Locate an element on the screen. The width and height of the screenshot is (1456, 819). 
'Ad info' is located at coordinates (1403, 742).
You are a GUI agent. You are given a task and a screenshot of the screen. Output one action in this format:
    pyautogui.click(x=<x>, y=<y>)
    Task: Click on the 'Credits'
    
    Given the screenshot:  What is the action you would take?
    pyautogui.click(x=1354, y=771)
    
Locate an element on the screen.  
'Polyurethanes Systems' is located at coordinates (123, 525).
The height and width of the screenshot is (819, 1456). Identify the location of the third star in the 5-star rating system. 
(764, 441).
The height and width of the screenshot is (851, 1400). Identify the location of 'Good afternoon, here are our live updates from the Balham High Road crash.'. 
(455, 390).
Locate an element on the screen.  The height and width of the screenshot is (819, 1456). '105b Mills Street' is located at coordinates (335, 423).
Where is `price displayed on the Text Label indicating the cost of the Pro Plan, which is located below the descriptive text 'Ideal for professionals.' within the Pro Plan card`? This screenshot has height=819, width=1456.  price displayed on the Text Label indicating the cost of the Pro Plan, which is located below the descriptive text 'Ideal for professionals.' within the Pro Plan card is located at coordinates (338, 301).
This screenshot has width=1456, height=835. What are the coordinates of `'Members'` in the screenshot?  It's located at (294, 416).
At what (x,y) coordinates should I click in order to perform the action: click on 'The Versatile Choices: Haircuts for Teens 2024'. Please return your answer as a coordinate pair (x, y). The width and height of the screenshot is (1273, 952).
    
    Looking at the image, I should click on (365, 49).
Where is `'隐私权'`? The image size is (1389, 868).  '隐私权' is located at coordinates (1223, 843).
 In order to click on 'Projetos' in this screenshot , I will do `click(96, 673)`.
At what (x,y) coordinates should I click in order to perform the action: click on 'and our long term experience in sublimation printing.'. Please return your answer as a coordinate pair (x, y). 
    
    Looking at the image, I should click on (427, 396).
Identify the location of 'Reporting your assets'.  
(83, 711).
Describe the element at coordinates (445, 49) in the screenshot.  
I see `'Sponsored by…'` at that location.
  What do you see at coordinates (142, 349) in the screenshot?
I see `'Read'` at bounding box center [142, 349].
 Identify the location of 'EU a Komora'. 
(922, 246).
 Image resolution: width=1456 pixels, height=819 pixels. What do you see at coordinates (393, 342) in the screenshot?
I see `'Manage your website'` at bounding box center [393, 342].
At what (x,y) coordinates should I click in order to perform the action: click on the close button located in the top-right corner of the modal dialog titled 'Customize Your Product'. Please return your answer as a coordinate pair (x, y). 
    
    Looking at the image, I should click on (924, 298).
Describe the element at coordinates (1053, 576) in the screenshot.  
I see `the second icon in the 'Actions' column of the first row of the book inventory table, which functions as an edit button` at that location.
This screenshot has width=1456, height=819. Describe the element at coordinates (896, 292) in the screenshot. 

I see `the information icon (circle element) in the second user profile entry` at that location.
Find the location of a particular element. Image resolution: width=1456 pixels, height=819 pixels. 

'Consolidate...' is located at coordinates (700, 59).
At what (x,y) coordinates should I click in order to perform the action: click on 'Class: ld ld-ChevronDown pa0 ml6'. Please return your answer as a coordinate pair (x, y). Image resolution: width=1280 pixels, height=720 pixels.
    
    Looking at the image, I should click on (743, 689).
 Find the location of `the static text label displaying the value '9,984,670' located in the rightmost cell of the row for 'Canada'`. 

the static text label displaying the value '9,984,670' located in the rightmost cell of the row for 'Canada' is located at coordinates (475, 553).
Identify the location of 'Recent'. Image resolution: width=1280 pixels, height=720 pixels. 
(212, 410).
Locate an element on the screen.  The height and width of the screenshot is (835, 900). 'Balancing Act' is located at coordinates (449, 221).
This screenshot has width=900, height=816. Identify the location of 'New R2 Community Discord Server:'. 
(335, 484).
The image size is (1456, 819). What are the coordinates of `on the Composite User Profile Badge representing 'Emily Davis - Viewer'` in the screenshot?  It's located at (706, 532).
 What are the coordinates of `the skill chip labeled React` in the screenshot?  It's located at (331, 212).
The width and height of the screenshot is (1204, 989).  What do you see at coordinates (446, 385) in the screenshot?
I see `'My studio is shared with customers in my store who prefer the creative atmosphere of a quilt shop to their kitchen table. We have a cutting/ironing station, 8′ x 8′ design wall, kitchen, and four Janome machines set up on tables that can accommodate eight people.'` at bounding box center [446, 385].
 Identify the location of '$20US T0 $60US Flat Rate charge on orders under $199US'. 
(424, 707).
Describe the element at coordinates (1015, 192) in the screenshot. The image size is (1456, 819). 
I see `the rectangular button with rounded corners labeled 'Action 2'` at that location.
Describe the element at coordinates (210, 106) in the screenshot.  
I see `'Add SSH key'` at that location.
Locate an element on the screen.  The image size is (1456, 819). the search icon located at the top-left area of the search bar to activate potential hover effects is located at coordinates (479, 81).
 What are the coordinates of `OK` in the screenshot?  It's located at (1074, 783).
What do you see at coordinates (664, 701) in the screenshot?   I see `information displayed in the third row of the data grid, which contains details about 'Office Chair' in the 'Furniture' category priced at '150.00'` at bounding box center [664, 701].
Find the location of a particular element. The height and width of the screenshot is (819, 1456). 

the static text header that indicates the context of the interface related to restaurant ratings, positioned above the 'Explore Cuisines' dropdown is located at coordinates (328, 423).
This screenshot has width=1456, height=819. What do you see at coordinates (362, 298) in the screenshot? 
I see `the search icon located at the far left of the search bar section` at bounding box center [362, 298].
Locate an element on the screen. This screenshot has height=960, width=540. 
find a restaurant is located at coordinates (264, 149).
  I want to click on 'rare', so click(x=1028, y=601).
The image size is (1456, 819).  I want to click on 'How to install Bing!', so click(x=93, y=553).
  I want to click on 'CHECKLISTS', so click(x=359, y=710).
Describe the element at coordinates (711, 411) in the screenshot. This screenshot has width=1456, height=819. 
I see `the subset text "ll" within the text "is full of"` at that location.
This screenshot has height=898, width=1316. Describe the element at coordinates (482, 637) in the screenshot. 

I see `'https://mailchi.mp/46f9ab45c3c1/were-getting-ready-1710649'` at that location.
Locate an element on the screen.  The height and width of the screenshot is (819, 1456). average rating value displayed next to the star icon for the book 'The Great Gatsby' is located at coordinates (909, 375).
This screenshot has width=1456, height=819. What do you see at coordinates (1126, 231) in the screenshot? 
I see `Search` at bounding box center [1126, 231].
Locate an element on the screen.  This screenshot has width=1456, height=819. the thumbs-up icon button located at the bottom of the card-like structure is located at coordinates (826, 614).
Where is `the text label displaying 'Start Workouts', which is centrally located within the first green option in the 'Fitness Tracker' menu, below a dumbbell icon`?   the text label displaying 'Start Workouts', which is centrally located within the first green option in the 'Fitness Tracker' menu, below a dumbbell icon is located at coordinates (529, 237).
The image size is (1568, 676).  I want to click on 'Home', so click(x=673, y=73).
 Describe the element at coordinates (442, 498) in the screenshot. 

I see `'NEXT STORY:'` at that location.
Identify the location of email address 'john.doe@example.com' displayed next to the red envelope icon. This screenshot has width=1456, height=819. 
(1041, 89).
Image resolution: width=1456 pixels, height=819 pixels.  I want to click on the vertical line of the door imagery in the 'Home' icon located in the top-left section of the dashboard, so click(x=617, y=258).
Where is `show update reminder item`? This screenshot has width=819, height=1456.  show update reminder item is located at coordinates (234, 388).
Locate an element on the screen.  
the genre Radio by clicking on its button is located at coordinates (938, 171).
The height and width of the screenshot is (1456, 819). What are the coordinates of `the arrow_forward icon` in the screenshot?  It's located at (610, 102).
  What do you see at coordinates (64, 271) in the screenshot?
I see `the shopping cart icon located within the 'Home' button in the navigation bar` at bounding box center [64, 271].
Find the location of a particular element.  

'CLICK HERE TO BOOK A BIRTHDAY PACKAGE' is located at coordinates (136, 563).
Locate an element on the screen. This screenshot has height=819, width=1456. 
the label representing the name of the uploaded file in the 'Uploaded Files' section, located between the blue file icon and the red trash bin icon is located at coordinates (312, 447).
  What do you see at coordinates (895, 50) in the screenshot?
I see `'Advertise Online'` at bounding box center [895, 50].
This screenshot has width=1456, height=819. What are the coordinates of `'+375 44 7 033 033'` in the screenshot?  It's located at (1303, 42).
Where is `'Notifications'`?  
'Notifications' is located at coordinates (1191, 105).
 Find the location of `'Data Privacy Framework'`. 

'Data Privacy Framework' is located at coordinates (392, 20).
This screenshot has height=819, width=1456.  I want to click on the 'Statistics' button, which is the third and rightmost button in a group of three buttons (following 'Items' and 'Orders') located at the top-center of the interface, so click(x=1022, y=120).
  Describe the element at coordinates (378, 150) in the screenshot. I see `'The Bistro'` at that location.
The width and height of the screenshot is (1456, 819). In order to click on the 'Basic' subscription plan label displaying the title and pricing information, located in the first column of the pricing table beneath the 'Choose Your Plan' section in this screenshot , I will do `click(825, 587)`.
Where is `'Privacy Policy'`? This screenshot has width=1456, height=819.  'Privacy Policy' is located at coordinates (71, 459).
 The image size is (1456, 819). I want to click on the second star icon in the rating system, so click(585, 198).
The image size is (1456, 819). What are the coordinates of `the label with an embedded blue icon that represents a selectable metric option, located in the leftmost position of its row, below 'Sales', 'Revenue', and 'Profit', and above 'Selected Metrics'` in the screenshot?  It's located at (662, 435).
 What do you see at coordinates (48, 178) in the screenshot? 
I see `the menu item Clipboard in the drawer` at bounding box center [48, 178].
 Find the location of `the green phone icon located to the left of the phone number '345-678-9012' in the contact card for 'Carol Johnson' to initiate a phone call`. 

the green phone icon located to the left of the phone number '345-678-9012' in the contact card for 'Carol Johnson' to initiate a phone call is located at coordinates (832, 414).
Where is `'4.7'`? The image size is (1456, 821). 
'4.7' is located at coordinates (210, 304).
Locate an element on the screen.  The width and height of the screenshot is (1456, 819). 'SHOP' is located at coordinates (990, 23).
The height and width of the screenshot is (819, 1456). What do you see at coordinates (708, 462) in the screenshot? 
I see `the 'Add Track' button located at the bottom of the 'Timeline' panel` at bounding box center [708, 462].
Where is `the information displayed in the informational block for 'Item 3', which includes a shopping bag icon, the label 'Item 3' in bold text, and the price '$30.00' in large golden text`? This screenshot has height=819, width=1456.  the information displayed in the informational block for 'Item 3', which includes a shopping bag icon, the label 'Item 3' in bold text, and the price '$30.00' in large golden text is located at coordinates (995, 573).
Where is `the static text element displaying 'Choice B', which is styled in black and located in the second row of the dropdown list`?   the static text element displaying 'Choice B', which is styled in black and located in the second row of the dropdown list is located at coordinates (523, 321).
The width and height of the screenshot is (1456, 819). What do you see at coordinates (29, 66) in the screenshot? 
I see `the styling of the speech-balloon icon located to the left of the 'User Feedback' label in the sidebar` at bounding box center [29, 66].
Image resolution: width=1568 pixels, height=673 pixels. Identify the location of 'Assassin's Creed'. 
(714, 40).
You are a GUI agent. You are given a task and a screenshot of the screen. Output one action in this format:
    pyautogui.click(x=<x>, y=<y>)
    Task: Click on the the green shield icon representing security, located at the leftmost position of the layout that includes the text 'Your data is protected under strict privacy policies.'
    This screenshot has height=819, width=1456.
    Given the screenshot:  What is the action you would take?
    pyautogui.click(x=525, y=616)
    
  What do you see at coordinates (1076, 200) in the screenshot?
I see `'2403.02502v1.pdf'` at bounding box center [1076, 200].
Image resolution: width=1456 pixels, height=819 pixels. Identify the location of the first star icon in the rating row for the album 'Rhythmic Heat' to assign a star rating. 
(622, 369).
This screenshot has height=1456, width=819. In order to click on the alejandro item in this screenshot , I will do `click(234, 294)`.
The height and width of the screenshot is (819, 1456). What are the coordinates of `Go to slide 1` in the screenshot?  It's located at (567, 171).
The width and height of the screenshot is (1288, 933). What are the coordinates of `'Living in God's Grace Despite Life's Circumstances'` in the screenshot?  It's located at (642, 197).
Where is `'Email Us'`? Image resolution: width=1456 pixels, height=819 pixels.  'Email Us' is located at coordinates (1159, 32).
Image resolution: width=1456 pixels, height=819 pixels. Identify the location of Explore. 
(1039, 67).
+++
# Requirement:
Render everything from the start of the rows above down through the line containing "coordinates (123, 525)." as a JSON list of strings, one string per line, leaving out blank lines.

# Task solution:
[
  "Locate an element on the screen. The width and height of the screenshot is (1456, 819). ",
  "'Ad info' is located at coordinates (1403, 742).",
  "You are a GUI agent. You are given a task and a screenshot of the screen. Output one action in this format:",
  "    pyautogui.click(x=<x>, y=<y>)",
  "    Task: Click on the 'Credits'",
  "    Given the screenshot:  What is the action you would take?",
  "    pyautogui.click(x=1354, y=771)",
  "Locate an element on the screen.  ",
  "'Polyurethanes Systems' is located at coordinates (123, 525)."
]